Task:
In the article on the Meghalaya fish deaths, which body conducted the probe into the water samples?

No specific chemical behind Meghalaya fish death

Shillong, June 18 : An official investigation into the death of thousands of fish in a river near Indo-Bangladesh border in Meghalaya's remote West Khasi Hills district says it did not find any "specific chemical level" in the water that would poison fish even as it warned that water is "unsafe" for drinking. Seven out of eight samples collected from different locations along the Kynshi river and its feeding streams show "non-indicative of pollution in terms of physio-chemical and pesticides assessment", a probe report, conducted by Meghalaya State Pollution Control Board (MSPCB), said. An observation on water sample collected from Wahplu stream indicated a "significant deterioration of water quality characterised by low pH level (highly acidic) and high concentration of iron and sulphate. "Scientists suspect that the mine run-off caused by coal mining activities along the catchment areas of Wahplu stream as the reason behind the pollution in the river. The water at Wahplu also appeared "yellowish red", a phenomenon caused by acid effluents draining from the coal mines in Nongkulang area, the report said. Scientists, however, ruled out the adverse impact that Wahplu stream will have on River Kulang, where it flows to, as the water discharge of the former is "less significant" as compared to the latter. Water samples collected downstream the point of confluence of Wahplu stream and river Wahblei showed that the acidity and mineral content was normal again. The report also said there was no specific chemical(s) at a level that would cause the death of fishes in all seven samples except that of Wahplu river. The MSPCB has cautioned that the water samples have bacterial counts "beyond" permissible limits and hence not suitable for drinking without pre-treatment.

The data:

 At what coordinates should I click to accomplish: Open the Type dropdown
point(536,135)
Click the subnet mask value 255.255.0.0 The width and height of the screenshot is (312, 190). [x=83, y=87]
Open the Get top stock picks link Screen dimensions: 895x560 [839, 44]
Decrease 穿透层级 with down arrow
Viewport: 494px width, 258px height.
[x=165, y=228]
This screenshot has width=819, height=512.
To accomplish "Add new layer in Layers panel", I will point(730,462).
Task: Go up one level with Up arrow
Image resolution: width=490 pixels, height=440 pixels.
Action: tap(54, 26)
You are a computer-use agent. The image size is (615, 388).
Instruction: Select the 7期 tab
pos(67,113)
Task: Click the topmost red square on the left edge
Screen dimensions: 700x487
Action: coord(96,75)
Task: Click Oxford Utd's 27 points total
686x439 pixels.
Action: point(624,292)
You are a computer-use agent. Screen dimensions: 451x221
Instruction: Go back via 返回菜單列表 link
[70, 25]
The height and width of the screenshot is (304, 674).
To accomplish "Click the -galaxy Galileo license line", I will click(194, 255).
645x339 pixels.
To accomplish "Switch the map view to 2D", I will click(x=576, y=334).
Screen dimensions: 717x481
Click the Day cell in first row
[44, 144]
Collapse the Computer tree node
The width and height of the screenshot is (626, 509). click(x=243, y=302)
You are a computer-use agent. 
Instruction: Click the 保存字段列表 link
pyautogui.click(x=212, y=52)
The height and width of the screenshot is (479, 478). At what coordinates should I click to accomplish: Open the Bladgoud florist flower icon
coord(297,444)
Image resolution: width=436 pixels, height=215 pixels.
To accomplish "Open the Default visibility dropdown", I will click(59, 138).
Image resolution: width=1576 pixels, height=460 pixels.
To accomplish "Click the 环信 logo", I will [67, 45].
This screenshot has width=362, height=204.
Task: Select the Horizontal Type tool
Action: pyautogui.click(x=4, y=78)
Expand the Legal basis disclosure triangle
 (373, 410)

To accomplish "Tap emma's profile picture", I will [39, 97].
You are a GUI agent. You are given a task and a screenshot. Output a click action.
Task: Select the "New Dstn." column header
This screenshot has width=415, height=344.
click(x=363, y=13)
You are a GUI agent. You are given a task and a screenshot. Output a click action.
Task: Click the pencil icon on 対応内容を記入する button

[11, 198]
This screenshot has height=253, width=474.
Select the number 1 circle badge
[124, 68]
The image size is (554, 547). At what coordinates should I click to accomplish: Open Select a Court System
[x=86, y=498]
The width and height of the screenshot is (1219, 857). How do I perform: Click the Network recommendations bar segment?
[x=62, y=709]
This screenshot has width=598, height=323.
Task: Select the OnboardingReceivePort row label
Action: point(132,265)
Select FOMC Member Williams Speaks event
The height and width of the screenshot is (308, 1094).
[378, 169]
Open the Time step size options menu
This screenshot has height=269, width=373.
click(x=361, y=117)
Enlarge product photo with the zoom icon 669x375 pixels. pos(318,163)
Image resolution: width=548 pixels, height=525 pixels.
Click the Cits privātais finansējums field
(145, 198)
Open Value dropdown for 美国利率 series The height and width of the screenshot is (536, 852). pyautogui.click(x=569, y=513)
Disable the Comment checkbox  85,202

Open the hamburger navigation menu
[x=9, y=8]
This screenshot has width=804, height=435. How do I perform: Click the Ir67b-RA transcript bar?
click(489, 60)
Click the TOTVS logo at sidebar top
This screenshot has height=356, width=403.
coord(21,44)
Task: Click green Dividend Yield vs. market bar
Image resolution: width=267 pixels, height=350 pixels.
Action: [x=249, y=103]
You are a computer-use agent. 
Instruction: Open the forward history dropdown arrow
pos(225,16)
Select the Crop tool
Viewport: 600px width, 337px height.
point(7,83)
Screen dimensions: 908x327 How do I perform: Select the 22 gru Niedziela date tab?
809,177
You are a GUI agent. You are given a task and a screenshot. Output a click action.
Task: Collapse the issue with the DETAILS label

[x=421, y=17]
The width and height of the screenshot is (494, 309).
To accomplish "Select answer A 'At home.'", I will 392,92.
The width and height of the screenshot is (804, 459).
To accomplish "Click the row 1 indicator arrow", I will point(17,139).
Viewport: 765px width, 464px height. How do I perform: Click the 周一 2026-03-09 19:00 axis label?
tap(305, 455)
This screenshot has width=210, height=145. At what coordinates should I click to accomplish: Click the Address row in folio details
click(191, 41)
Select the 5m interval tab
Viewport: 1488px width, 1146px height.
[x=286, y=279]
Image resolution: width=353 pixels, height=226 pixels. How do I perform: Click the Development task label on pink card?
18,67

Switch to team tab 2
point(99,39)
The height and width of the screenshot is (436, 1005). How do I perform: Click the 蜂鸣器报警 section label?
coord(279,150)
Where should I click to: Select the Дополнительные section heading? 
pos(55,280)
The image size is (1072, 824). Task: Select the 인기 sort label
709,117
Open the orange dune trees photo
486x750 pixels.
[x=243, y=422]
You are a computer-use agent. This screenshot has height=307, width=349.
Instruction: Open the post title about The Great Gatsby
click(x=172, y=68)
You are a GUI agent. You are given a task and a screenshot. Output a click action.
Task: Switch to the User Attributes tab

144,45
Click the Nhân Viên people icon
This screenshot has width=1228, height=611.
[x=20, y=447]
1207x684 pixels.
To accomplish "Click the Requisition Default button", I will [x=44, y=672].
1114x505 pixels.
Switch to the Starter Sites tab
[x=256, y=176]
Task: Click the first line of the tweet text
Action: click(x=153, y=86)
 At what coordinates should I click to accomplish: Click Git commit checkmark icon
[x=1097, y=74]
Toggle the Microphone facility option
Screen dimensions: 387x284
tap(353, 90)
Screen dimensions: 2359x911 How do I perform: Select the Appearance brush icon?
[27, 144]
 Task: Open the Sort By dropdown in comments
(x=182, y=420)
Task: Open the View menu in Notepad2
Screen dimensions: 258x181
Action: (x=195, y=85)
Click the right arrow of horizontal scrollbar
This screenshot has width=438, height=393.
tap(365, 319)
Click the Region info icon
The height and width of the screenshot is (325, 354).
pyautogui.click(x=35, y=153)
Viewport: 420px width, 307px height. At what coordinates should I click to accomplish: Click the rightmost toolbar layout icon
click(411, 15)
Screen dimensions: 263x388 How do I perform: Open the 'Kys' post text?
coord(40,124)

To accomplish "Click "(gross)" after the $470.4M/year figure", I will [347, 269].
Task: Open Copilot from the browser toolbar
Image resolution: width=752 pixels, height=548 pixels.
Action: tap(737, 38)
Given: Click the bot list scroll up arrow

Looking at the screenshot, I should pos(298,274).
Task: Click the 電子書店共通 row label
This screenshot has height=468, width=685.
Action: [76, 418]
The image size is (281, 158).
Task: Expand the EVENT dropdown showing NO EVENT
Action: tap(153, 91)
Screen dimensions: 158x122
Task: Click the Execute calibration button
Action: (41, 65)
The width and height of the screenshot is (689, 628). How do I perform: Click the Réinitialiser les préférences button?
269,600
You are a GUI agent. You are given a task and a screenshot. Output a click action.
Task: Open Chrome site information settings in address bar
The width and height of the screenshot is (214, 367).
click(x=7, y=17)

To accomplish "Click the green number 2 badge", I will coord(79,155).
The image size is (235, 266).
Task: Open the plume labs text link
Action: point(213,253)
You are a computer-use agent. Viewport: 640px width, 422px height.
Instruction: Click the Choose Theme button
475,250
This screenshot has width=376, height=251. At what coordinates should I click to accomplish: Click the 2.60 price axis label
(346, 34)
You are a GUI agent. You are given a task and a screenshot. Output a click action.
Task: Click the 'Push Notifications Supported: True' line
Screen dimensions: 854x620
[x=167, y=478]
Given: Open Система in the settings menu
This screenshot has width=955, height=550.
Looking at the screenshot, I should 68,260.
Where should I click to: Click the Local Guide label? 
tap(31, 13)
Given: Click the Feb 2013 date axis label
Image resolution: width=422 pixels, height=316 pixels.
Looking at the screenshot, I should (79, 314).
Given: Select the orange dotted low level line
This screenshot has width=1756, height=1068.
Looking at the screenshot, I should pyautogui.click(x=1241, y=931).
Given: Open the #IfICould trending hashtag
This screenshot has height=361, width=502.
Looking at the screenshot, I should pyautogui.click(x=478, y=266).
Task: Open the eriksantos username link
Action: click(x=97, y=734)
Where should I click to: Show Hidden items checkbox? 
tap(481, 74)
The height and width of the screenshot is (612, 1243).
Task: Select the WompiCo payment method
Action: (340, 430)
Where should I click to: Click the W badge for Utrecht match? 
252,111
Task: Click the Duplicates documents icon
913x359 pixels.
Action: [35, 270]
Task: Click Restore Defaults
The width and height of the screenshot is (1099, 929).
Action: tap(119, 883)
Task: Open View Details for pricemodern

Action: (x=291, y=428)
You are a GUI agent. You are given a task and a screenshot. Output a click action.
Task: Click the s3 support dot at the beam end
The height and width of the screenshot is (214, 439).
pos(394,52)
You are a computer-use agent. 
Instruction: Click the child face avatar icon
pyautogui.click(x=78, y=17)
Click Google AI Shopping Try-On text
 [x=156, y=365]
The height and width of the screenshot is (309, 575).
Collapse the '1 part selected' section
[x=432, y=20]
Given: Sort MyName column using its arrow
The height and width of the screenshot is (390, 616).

Answer below:
The Meghalaya State Pollution Control Board (MSPCB).